Chemistry

Fitou is halfway between two cities. To the south there’s Perpignan, about which I’ve written. Close to the Spanish border, one sees signs there in Catalan almost as often as in French. Perpignan is home to the Procession de la Sanch on Good Friday, in which men in robes and hoods parade solemnly through the streets in a 550-year-old ritual.

About 25 miles to the north is Narbonne, a city of 50,000 established by the Romans over 2100 years ago. It is far less popular as a tourist destination than Perpignan. Quite a few people I’ve met in France, when I’ve mentioned visiting Narbonne, have curled their lips and squinted. But I like Narbonne very much.

Yesterday I wandered through Les Halles, the covered food market.
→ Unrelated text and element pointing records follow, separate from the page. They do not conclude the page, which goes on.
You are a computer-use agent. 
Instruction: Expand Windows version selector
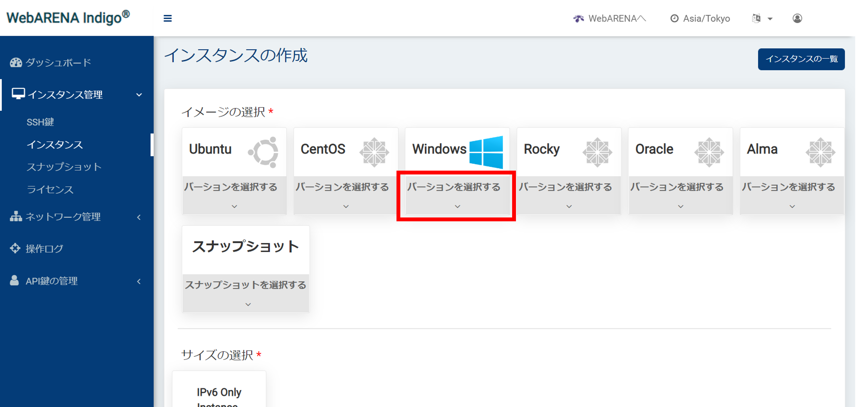tap(457, 196)
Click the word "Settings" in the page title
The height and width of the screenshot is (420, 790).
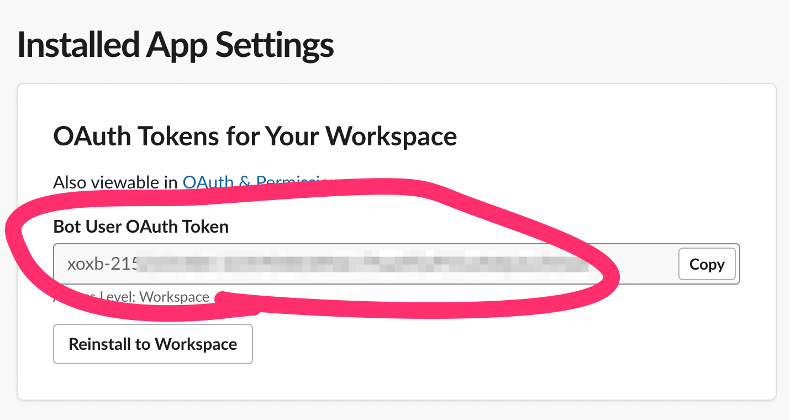274,45
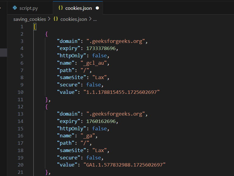Click the "sameSite" key on line 18
Image resolution: width=234 pixels, height=176 pixels.
[x=71, y=150]
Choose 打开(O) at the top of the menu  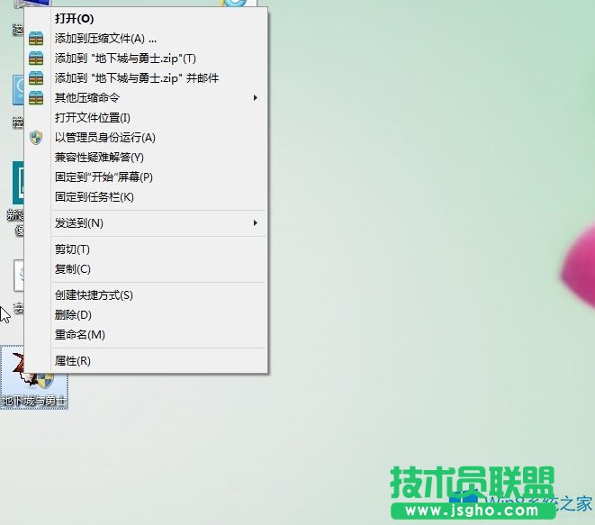74,18
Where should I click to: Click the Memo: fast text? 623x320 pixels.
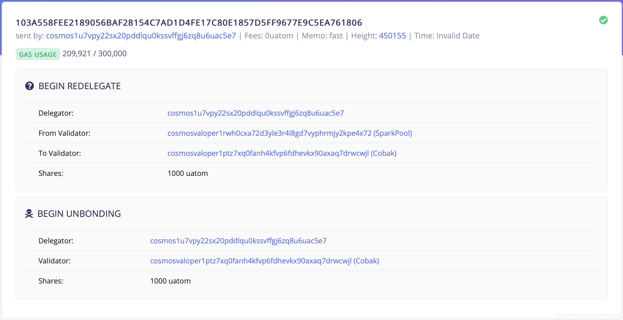click(322, 36)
It isn’t huge as those places go but with a half-dozen cheese stalls and the same number of butchers, bakers and fishmongers, not to mention two shops selling only organ meat and another handling horse meat, there’s plenty to amuse a food lover.
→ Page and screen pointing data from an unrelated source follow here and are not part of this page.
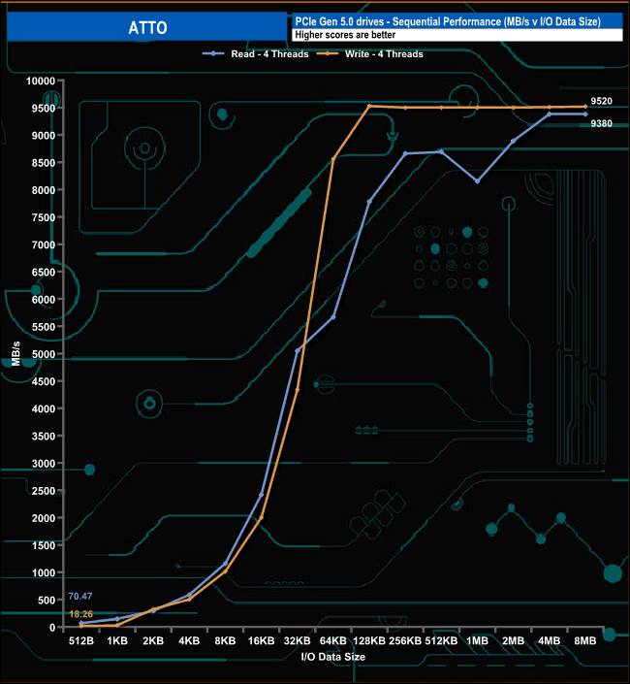The height and width of the screenshot is (684, 630).
Task: Click the write data point at 128KB
Action: click(369, 106)
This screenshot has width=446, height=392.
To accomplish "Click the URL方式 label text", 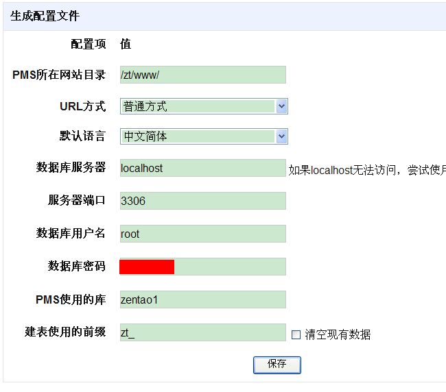I will coord(82,106).
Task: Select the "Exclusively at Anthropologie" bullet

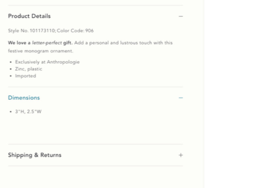Action: point(47,62)
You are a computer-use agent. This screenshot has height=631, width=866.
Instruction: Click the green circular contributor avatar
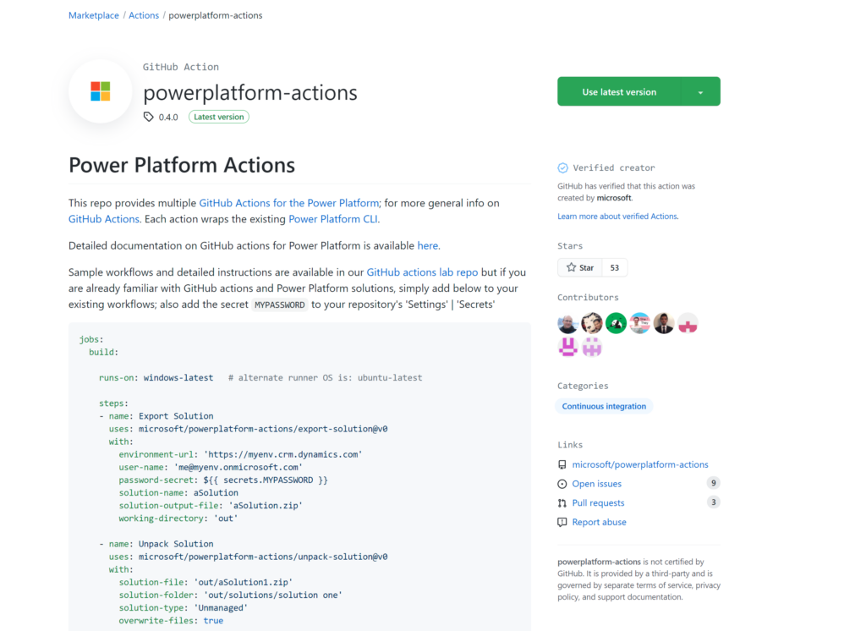[x=616, y=323]
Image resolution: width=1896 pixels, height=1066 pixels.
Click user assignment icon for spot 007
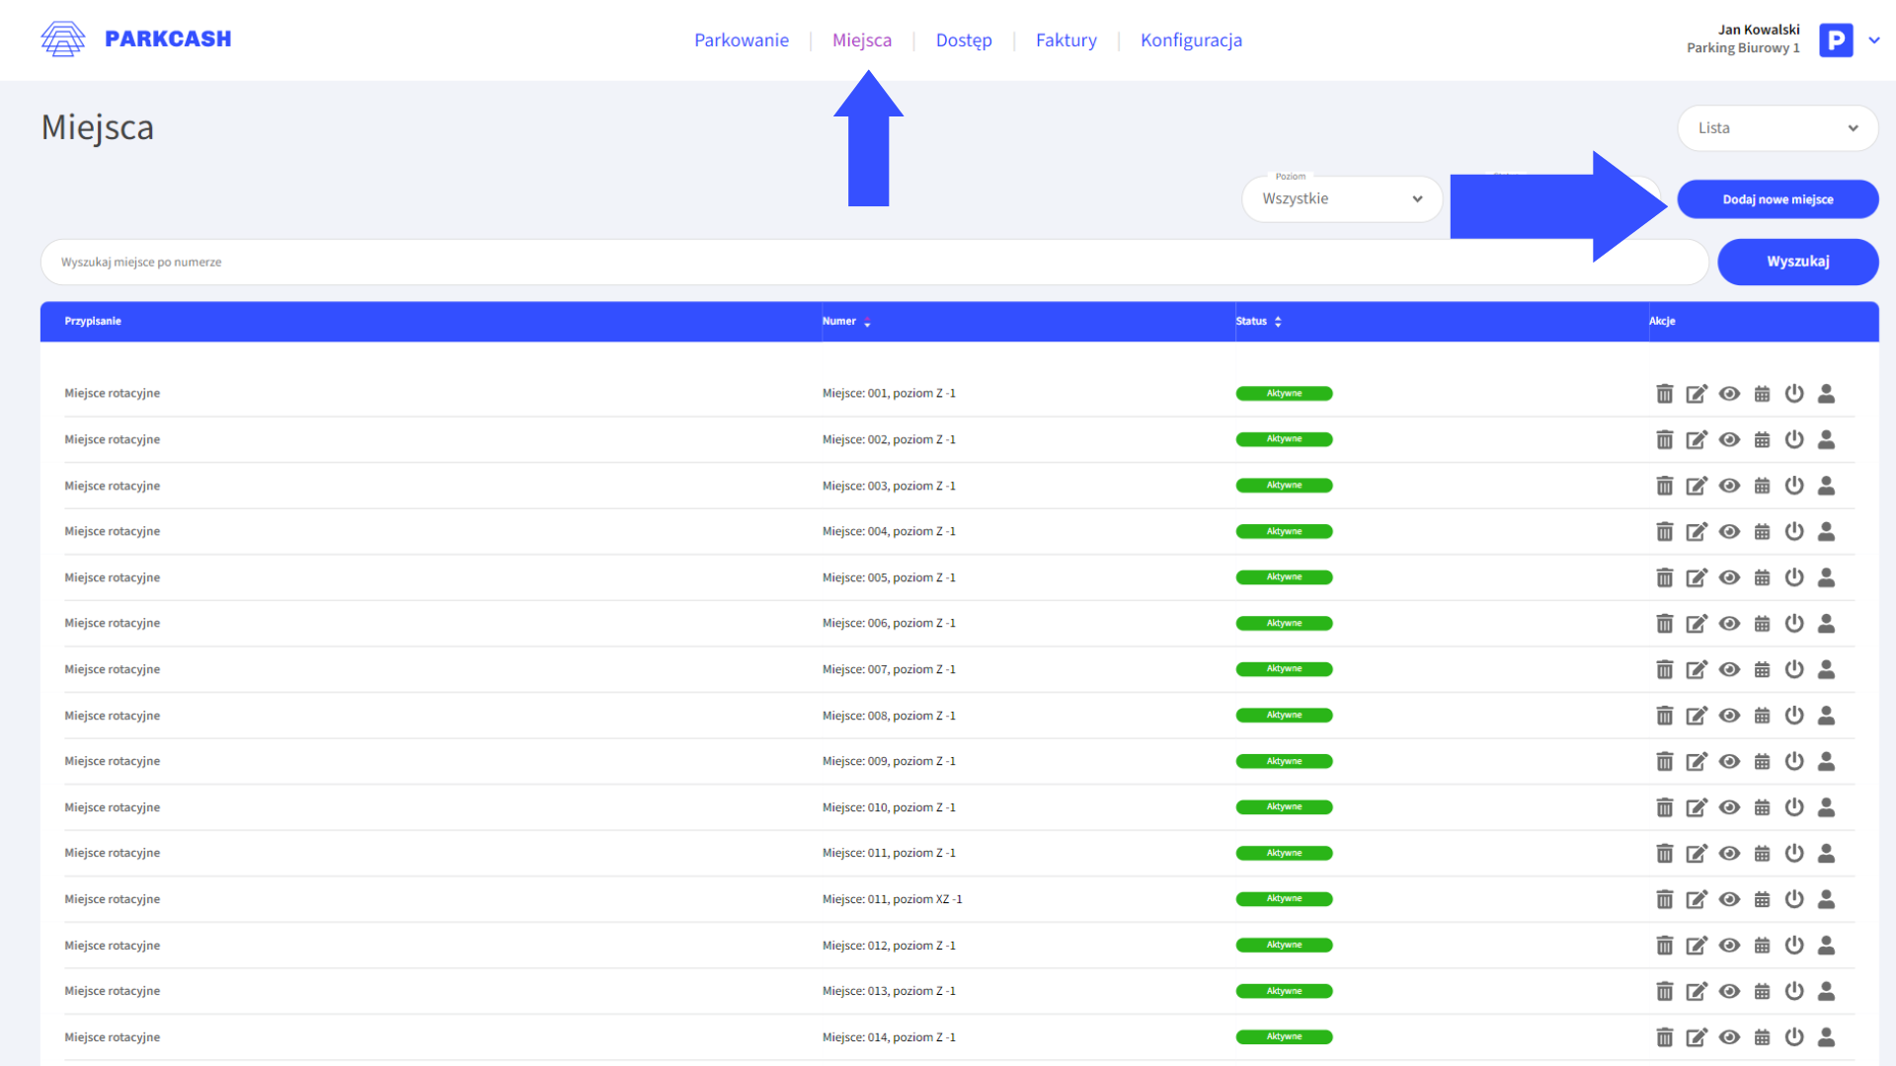(1826, 669)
At a wine bar where I stopped for refreshment and a small plate of local sausage, the owner described the wine I tasted with enthusiasm and pride. He also explained that the sausage was made just a few miles away by a man who mixes everything by hand. As it happened, the sausage guy and his father run a butcher shop just down the aisle, and the son walked by while I was enjoying his product. We were introduced and he told me that he makes around 600 pounds of sausage a week and yes, he mixes it all by hand. His forearms resembled bowling pins.
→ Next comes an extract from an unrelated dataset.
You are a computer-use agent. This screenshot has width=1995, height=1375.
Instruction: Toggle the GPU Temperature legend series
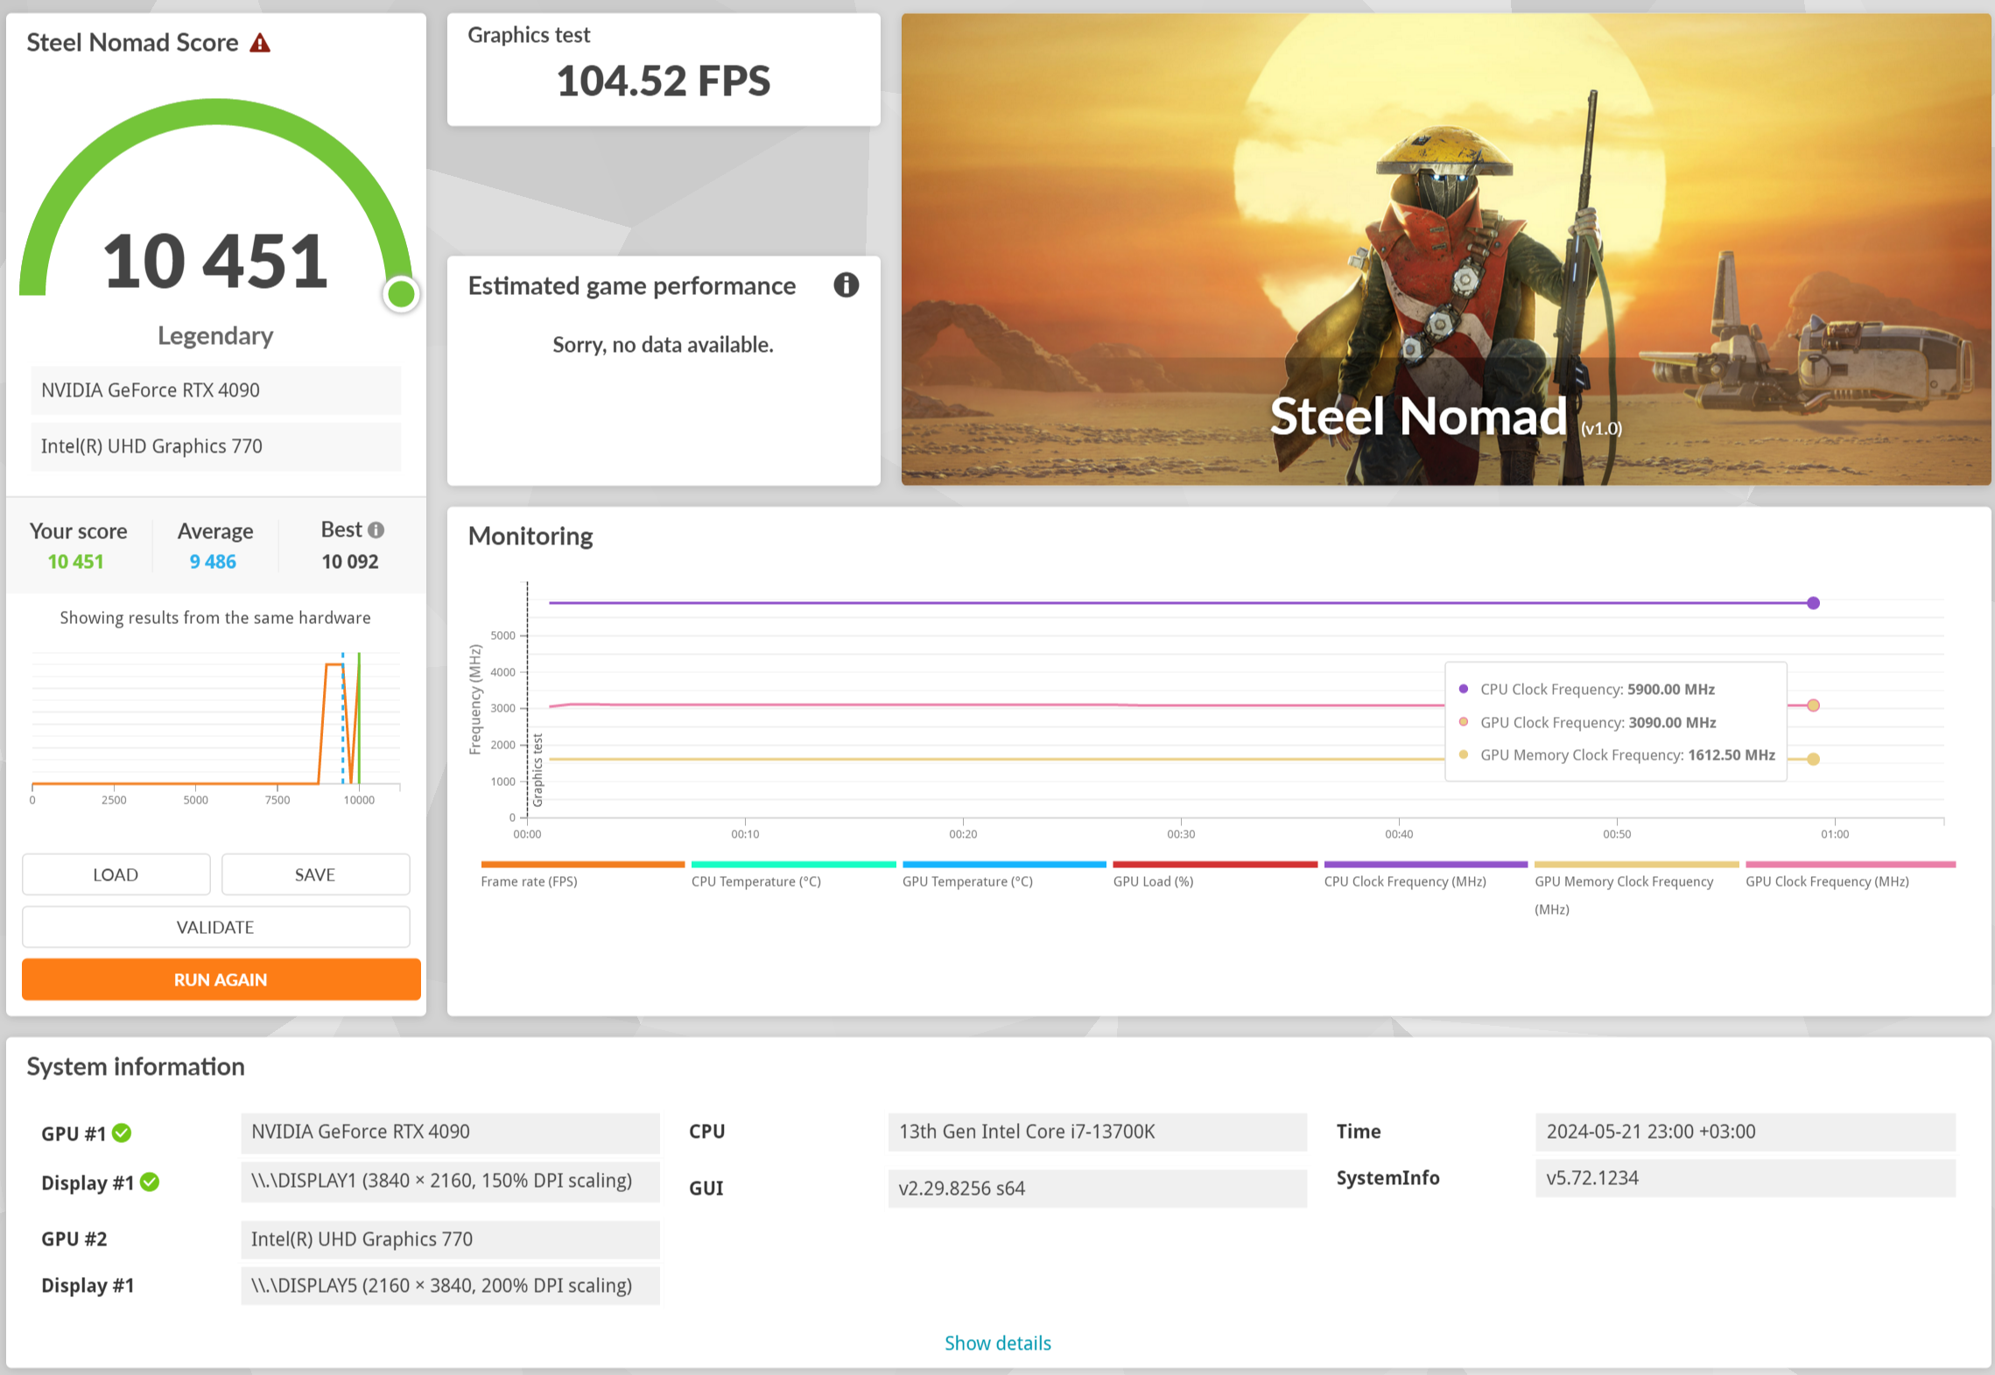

Narbonne was established in 118 BC at the same time the Domitian Way, the first Roman route into Gaul, was built. Hannibal passed through with his army (and elephants) a century before that. A remnant of the via Domitia exists. I can’t imagine that travel on it was easy on soldiers, horses or chariots.

There is a magnificent Gothic cathedral, magnificent especially considering that it is unfinished. Construction began in the late 13th century but halted 200 years later when it was determined that completion of the nave would have meant demolishing part of the city wall. Out of fear of English invaders, this plan was deemed unacceptable.

Cathédrale Saint-Just-et-Saint-Pasteur Narbonne, Languedoc-Roussillon
Cathédrale Saint-Just-et-Saint-Pasteur
Narbonne, Languedoc-Roussillon
Cathédrale Saint-Just-et-Saint-Pasteur
Narbonne, Languedoc-Roussillon

To each his own, I suppose, but I don’t understand the antipathy toward Narbonne. Then again, there is chemistry between people and places just as there is among people.

As I sat at a café along the Canal de la Robine in the middle of Narbonne, marveling over how anyone couldn’t like this place, I thought back to the late 80s, when I went on two blind dates, the first in Chicago and the second in Los Angeles.

Canal de la Robine, Narbonne, Languedoc-Roussillon

In Chicago, a good friend said he had just the guy for me so I agreed to meet for dinner. The guy, it turned out, came up lacking in the personality department. It would have been more intellectually stimulating to eat Thai food sitting across from a six-foot-high stack of shoe boxes than it was to spend an hour with Marvin. I’ve seen run-over raccoons that displayed more mental effervescence than Marvin did. Marvin was the kind of guy who, when he enters a room, it’s as if two interesting people left.

A year or so later I moved to Los Angeles, and shortly thereafter a friend back in Chicago—not the same friend who set me up with Marvin because his credibility was shot—said he knew a great guy in LA who would be perfect for me. Sure, I thought. Set it up.

I arrived first at the Tex-Mex place with hopes high but a margarita as backup. A lone man arrived, stopped at the entrance, and scanned the room. I looked up and our eyes met, tentatively. He slowly approached. “Clay?”

I should note that I knew my date’s name was Marvin. It would be fair to wonder how the name would not have rung bells, raised flags, sent me running. But it is a measure of Marvin’s non-personality, the void that it is, that his name had aroused no such warnings.

Between the time Marvin walked through the front door and his arrival at the table, the memory of that devastatingly bad hour at a Thai restaurant in Chicago swept over me. I forced a weak smile.

“Well, this is awkward,” I said.

We laughed at the coincidence and ate quickly. Dessert? Oh, no thanks. Have to be at work early.

I never went on another blind date.

My point is that some of us might think a match makes sense—among people or between people and places—but there’s more to such things than thinking. I didn’t feel it with Marvin and quite a few people, it seems, just don’t feel it with Narbonne. The nice thing is that my connection with this particular city doesn’t have anything to do with anybody else. It’s mine and that’s enough.

That said, if you’re in this part of France and have a taste for horse liver, I know where to send you.